#### Text section:
+++++

Some people go to college and become a Wildcat, a Blue Devil, or a Seminole. I was a Fightin’ Scot. But a recent lawsuit is making me ask what happened to the quirky school I once knew.
Some people go to college and become a Wildcat, a Blue Devil, or a Seminole. I was a Fightin’ Scot. No semi-pro sports factory for me. I attended Macalester College, a small liberal arts school in St. Paul, Minnesota, with 1,750 students, back in the mid-1990s. It fit me like a well-oiled baseball glove: no frats, lots of fiery debates, and a sports program that was at times regarded as a rumor. The military regimentation that marks big-time college sports programs just wasn’t an easy fit for a school that offered a course called Physics for Poets. Students were always more likely to cheer on a building takeover than a touchdown. We were an institution of iconoclasts and outsiders. Sports had to fit into that general mosaic. It was high school turned on its head.
That’s what makes a recent lawsuit leveled against my alma mater all the more troubling, as the school appears to have tumbled into our post-9/11 fever dream.
A 2009 grad named Jacob Bond contends in court that he was booted from the football team his sophomore year because he refused to remove his helmet during the national anthem. For anyone who thinks the marriage of sports and nationalism is in need of a divorce, this could be reason enough to support young Mr. Bond.
But even if you sleep with a flag pin fastened to your pajamas, you might find yourself sympathizing with Bond because the anthem was actually being played on an adjacent field for a high school soccer game.
For assistant coach Patrick Babcock, that was reason enough for Jacob and his teammates stop practice, remove helmets, and stand at attention. Seems extreme for West Point, let alone Macalester. Bond, who held strong disagreements with Bush’s war in Iraq, just said no. “I don’t think . . . our national anthem is important enough to interrupt a football practice,” he told Inside Higher Ed. “Why do you always have to be different?” Bond contends Babcock responded. Within twenty-four hours, the lineman was out on his ear. The school denies it did anything wrong, though it acknowledges there was an “incident” on the field that day.

+++++

Reproduce the Macalester lawsuit essay word for word between "But even if" and "school soccer game.", inclusive. The entries that come after this essay on the Macalester football lawsuit have no connection to it.

+++++

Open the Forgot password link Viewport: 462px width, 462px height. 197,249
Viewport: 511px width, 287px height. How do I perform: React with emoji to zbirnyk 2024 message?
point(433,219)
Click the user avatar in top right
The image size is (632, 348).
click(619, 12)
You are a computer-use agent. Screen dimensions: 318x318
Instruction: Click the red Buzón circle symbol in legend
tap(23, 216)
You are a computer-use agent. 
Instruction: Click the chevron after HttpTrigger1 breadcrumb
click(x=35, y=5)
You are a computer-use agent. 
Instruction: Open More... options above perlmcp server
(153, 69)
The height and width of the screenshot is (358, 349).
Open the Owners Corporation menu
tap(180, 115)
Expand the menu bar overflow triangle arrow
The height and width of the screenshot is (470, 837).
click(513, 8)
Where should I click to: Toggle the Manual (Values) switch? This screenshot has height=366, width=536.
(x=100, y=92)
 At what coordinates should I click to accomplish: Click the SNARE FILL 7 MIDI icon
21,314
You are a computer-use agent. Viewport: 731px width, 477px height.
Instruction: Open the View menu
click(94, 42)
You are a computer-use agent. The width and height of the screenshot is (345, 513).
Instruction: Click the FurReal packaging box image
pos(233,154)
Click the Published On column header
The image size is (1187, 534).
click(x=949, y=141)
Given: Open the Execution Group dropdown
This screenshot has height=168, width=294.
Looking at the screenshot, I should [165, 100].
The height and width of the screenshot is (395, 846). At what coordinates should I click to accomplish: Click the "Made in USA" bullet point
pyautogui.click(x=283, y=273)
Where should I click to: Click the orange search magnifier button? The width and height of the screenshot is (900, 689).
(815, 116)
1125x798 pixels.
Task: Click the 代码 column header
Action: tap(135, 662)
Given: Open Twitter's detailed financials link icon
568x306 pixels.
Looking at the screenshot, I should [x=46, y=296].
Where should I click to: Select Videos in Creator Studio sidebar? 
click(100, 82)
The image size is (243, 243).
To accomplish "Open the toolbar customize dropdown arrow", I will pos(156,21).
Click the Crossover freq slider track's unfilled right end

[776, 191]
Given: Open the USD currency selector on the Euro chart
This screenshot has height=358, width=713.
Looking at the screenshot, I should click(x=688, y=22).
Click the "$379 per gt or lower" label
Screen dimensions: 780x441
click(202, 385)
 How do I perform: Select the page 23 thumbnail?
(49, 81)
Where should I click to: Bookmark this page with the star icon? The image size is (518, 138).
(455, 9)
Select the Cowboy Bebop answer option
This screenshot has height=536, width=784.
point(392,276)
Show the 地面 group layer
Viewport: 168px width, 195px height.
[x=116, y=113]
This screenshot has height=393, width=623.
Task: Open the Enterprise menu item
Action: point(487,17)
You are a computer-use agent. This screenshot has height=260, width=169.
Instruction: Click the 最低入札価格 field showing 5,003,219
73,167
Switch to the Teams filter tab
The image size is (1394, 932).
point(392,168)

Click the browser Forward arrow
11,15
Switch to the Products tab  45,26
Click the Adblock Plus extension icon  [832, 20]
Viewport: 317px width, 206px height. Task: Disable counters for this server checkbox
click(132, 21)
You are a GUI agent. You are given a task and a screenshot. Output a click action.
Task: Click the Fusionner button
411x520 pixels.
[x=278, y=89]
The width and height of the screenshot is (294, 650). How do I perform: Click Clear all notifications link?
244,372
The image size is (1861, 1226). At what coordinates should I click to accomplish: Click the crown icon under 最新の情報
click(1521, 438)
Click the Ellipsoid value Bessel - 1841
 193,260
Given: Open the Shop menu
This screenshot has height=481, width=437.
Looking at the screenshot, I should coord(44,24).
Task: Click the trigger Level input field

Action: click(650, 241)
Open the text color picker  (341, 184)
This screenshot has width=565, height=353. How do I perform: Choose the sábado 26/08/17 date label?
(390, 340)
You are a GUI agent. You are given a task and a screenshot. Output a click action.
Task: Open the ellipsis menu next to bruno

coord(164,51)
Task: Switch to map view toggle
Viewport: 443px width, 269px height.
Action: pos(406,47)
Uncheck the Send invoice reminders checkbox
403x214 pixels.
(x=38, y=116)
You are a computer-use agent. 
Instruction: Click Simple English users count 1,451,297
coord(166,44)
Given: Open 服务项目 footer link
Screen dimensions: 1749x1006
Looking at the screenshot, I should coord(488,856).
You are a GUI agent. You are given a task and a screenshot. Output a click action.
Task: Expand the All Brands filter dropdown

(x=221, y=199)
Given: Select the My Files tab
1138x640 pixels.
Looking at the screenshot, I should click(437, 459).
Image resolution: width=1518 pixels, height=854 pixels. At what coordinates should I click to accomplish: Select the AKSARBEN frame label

+++++

#### Full output:
But even if you sleep with a flag pin fastened to your pajamas, you might find yourself sympathizing with Bond because the anthem was actually being played on an adjacent field for a high school soccer game.